- Instructions for the task
Exact transcript, pictures excluded: write out every record below.

[[ Supplied records open ]]

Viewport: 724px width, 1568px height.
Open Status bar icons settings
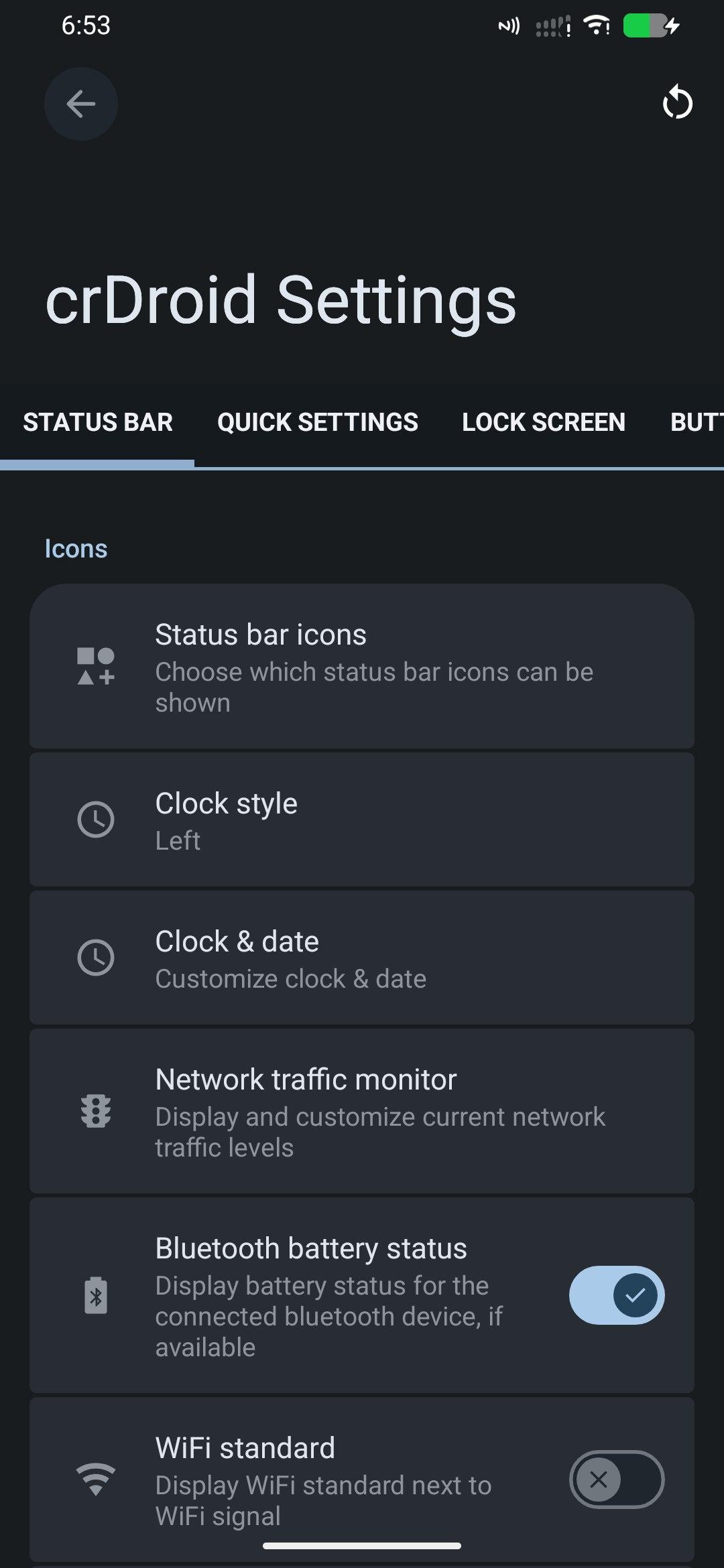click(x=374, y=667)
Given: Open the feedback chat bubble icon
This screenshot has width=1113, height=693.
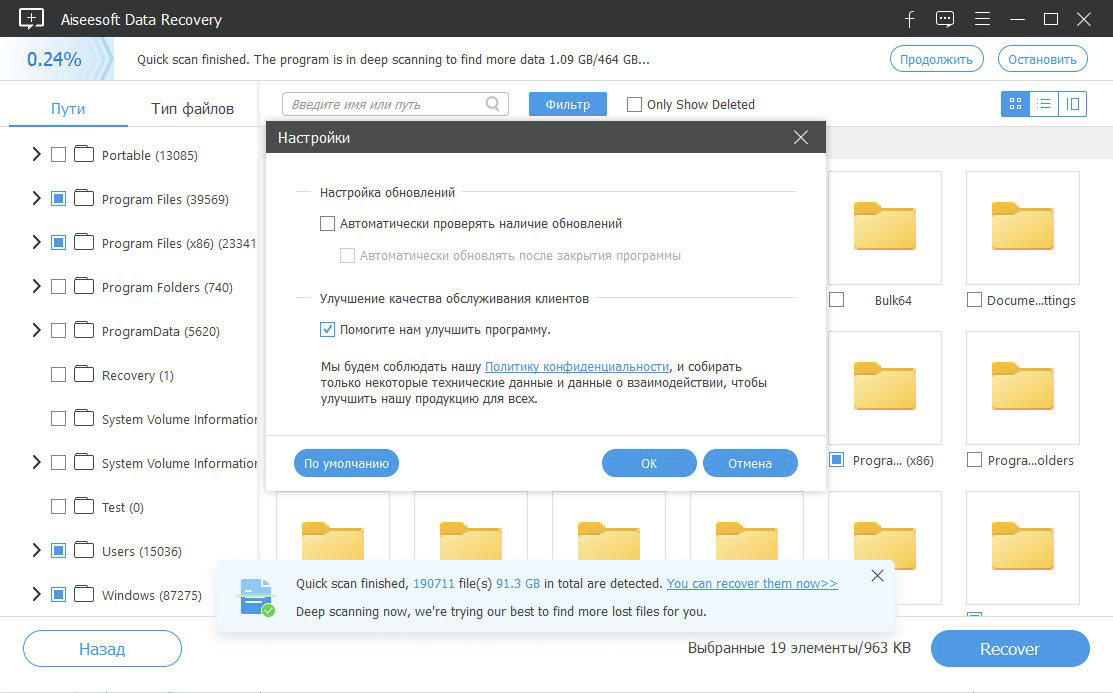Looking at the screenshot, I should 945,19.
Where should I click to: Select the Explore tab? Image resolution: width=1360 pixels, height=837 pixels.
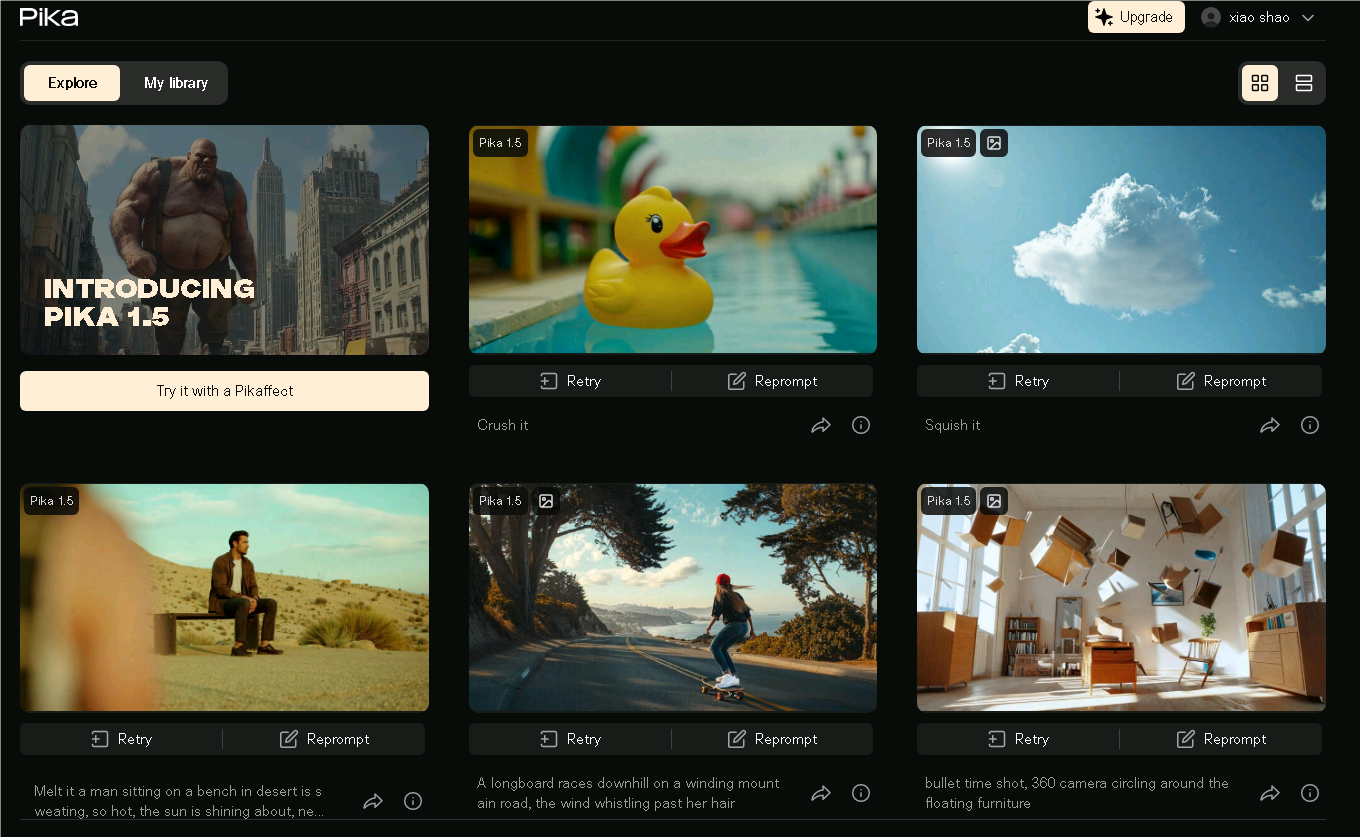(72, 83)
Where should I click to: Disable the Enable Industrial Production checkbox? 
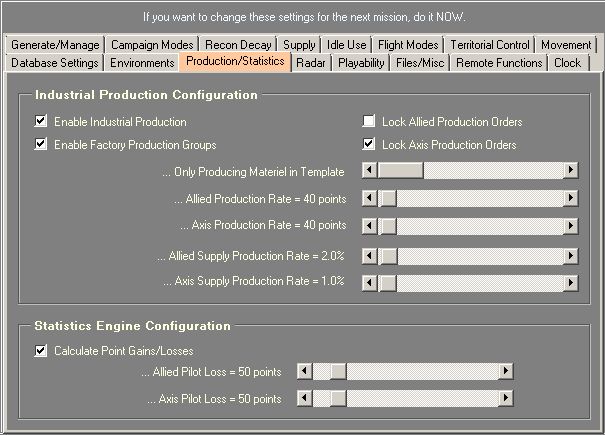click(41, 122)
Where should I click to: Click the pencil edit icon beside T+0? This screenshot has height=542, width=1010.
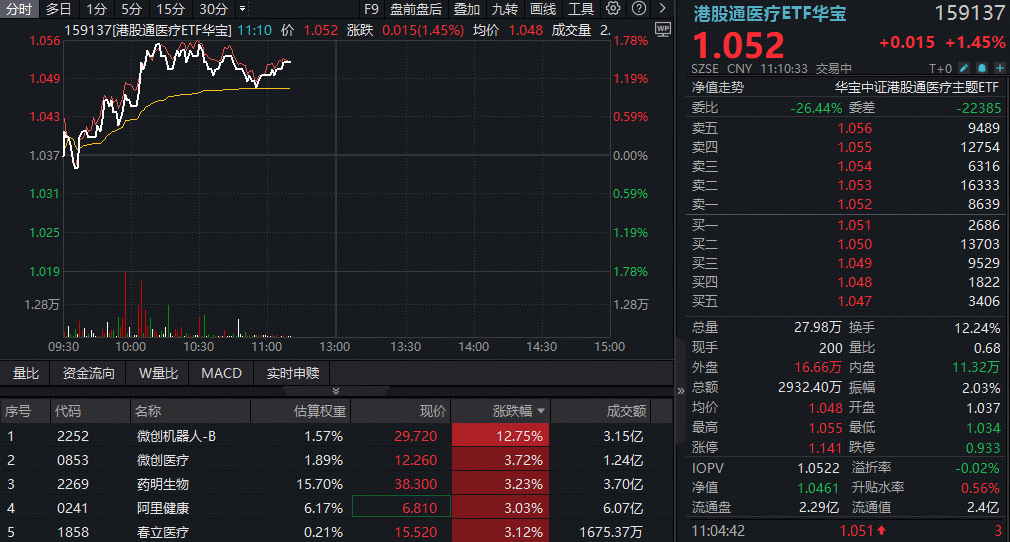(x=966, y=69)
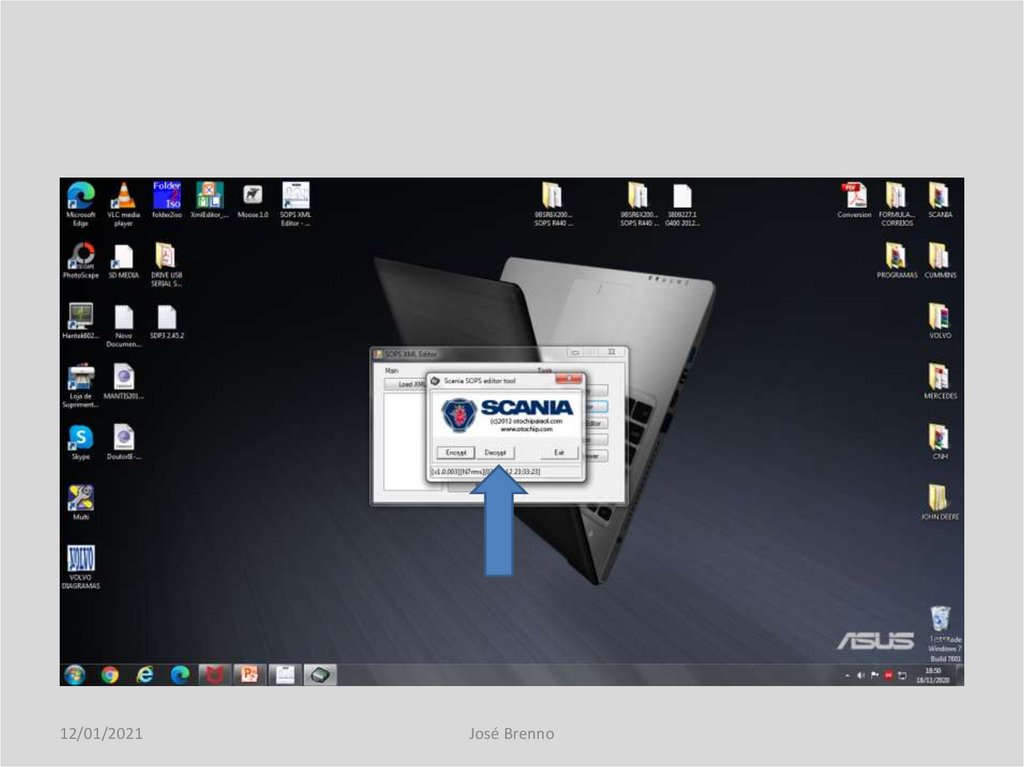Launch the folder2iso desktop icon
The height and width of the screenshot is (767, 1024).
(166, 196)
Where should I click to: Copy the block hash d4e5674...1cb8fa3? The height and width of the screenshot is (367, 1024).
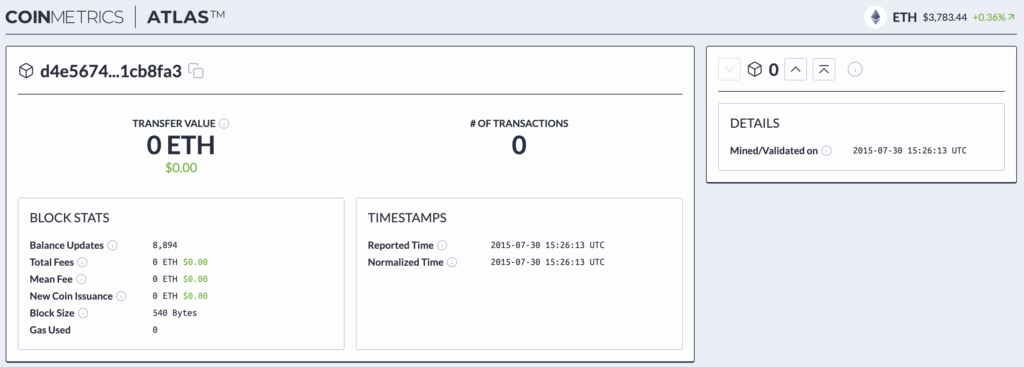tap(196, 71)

[[ Supplied records closed ]]

- Result
Viewport: 724px width, 1568px height.
Open Status bar icons settings
click(x=374, y=667)
Given: Open the feedback chat bubble icon
This screenshot has width=1113, height=693.
Looking at the screenshot, I should 945,19.
Where should I click to: Select the Explore tab? Image resolution: width=1360 pixels, height=837 pixels.
(72, 83)
Where should I click to: Disable the Enable Industrial Production checkbox? 
click(41, 122)
Where should I click to: Click the pencil edit icon beside T+0? This screenshot has height=542, width=1010.
(x=966, y=69)
Launch the folder2iso desktop icon
The height and width of the screenshot is (767, 1024).
(166, 196)
Where should I click to: Copy the block hash d4e5674...1cb8fa3? The height and width of the screenshot is (367, 1024).
tap(196, 71)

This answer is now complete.